*** Begin section ***

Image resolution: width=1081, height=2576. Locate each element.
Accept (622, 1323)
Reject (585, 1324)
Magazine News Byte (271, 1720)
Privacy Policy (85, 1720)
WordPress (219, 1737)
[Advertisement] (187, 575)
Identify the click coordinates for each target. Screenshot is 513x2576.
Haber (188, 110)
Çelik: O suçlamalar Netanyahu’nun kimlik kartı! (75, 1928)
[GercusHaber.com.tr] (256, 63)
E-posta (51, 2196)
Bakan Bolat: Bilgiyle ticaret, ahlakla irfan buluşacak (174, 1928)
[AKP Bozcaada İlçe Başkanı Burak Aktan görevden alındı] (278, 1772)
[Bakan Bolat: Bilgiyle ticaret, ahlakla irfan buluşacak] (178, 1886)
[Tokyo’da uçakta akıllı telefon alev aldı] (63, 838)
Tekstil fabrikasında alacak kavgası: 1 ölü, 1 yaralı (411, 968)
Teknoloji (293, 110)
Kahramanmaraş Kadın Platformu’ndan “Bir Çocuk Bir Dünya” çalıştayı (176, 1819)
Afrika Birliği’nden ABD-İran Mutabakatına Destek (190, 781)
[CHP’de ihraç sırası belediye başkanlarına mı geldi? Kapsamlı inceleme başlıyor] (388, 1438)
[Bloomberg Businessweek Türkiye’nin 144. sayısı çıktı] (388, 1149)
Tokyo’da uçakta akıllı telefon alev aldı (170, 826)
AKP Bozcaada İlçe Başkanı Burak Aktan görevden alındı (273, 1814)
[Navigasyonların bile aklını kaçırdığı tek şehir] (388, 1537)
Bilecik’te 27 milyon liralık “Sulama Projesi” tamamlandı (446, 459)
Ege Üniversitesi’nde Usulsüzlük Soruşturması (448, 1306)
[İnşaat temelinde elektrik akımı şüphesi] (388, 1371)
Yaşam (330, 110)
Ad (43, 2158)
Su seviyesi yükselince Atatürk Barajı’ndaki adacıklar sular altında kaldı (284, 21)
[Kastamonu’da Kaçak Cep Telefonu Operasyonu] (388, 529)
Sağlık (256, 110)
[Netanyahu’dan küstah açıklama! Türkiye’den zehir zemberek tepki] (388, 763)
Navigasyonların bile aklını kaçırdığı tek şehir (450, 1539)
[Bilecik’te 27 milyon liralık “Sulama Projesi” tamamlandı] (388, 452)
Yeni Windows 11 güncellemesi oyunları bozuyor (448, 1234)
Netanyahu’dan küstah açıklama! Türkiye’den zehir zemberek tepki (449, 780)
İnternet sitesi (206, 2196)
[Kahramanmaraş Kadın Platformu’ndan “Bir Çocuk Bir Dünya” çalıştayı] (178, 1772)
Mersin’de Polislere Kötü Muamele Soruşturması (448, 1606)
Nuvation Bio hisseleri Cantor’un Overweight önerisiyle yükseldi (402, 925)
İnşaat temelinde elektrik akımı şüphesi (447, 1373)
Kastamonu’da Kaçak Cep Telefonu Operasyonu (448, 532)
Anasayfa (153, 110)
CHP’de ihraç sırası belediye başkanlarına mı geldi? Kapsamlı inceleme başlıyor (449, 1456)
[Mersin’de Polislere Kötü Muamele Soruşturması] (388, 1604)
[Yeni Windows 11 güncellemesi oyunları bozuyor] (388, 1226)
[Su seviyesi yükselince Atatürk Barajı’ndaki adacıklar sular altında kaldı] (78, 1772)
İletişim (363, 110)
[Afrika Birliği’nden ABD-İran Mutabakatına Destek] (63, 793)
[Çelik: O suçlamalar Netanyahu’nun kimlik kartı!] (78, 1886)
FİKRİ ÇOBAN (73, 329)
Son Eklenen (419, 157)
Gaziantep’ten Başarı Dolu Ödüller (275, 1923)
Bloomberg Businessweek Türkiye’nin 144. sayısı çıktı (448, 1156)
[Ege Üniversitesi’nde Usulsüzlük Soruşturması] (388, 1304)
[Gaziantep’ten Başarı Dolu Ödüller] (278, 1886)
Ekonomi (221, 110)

*** End section ***

Retype exactly, and only, the lines above from the one where "İnternet sitesi (206, 2196)" occurs up to and including the one where "Anasayfa (153, 110)" occurs.

**ANSWER SPACE**.
İnternet sitesi (206, 2196)
[Kahramanmaraş Kadın Platformu’ndan “Bir Çocuk Bir Dünya” çalıştayı] (178, 1772)
Mersin’de Polislere Kötü Muamele Soruşturması (448, 1606)
Nuvation Bio hisseleri Cantor’un Overweight önerisiyle yükseldi (402, 925)
İnşaat temelinde elektrik akımı şüphesi (447, 1373)
Kastamonu’da Kaçak Cep Telefonu Operasyonu (448, 532)
Anasayfa (153, 110)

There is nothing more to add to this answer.